Tuesday, April 05, 2005
AOTGA - Act 4 Cont'd
Some people left St. Mark's and went to other Episcopal churches. Some people stayed at St. Mark's. People began to disagree on nearly everything, but almost everyone agreed on one thing: it wasn't smart to talk about what had happened. It brought persecution. I was told by the church administrator that we would be acceptable at St. Mark's on condition that we never speak publicly in tongues or tell anyone of the phenomenon. But even so, I was told we could never again hold office in church.
One night I was in bed reading a book. I was alone in the house except for my dog, which I had owned for many years. She was lying beside my bed. I was aware of a presence in the room. I didn't say anything or move but the dog knew also -- she began to whimper. She had never done anything like that before or since. The sense of someone's being there was so intense that I got out of bed and knelt beside it and began to pray. I was facing the crucifix on the wall, and a light shone from it just as it had on the morning of my conversion. I asked Christ what He wanted from me. I knew He was there. I told Him I would give up everything and I would do anything He asked. I meant it.

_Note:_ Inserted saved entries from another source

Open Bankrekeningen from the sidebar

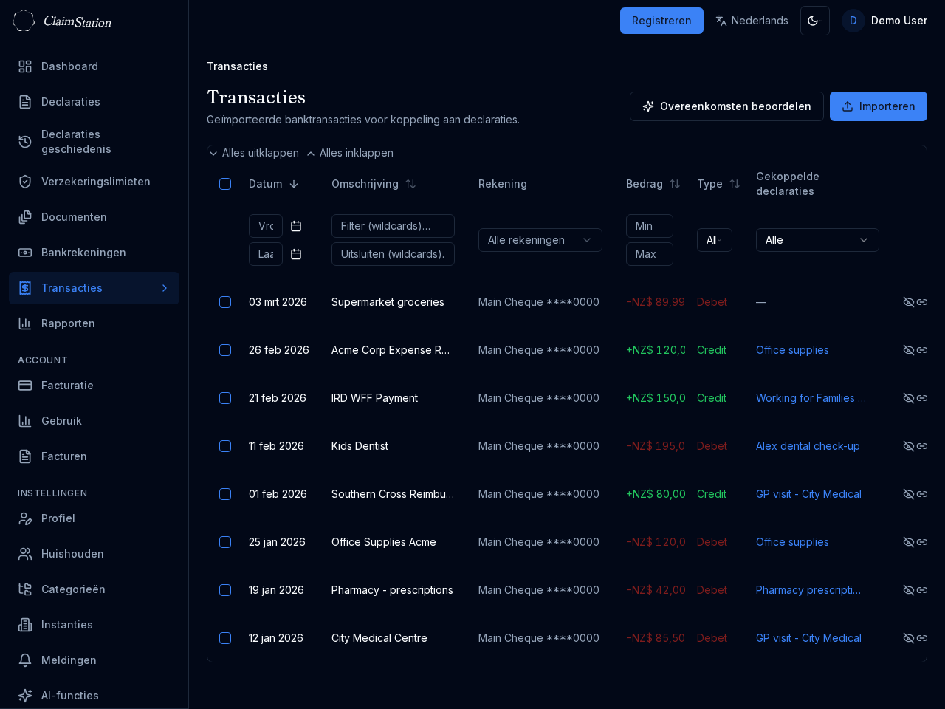[83, 253]
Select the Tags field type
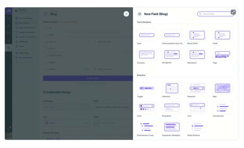This screenshot has width=244, height=148. 222,54
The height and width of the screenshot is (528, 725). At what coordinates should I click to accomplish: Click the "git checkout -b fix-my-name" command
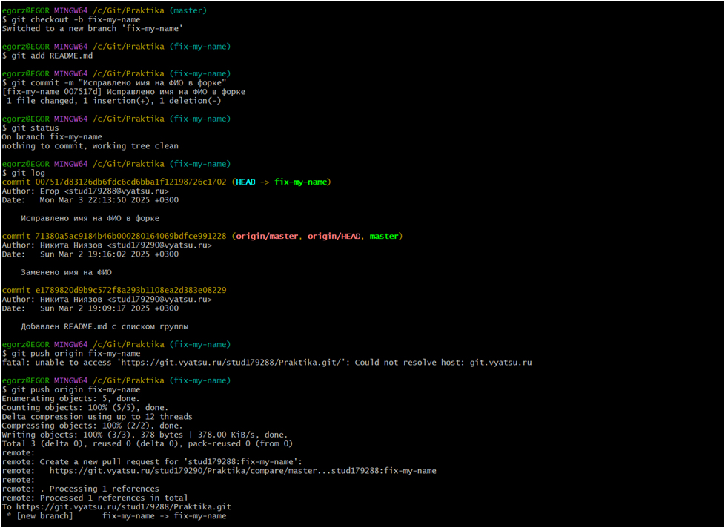(x=75, y=20)
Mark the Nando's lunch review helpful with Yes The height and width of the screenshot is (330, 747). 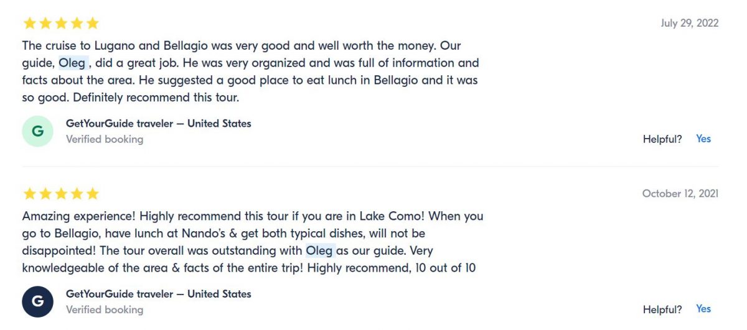pos(703,309)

Suddenly I knew what He wanted me to relinquish, but I didn't know why. I also knew what He wanted me to do, and I didn't like it. He wanted me to stop attending the Episcopal Church and to join a Pentecostal church. Such a thing had never occurred to me. I hated the idea. The Episcopal Church meant a great deal to me. Security, the sense of belonging to an elite group -- I love it for all the wrong reasons. There on my knees I told God I would join a Pentecostal church. I was so confused that to me it was as though I had stepped from Park Avenue into the gutter. It was wrong but that's how I felt.
As I promised Him I would make this sacrifice, the room filled with an odor of perfume. My hands became damp. I thought they were perspiring and I rubbed them together, but it was not perspiration: they were oily. I rubbed the oil off on teh blanket and it returned to my hands. I smelled them and they were fragrant. Three times I removed the oil and three times it returned. I had never heard of such a thing, and I didn't understand it, but I assumed it was a sign of the presence of Christ. I later discovered that I couldn't talk about this experience to Pentecostals. It upset them terribly. It seems that at the beginning of the outpouring of the Spirit in their circles such things had occurred and unscrupulous men had tried to capitalize on these manifestations; thus in their groups speaking about "oil" is verboten. But you see, we didn't know the rules.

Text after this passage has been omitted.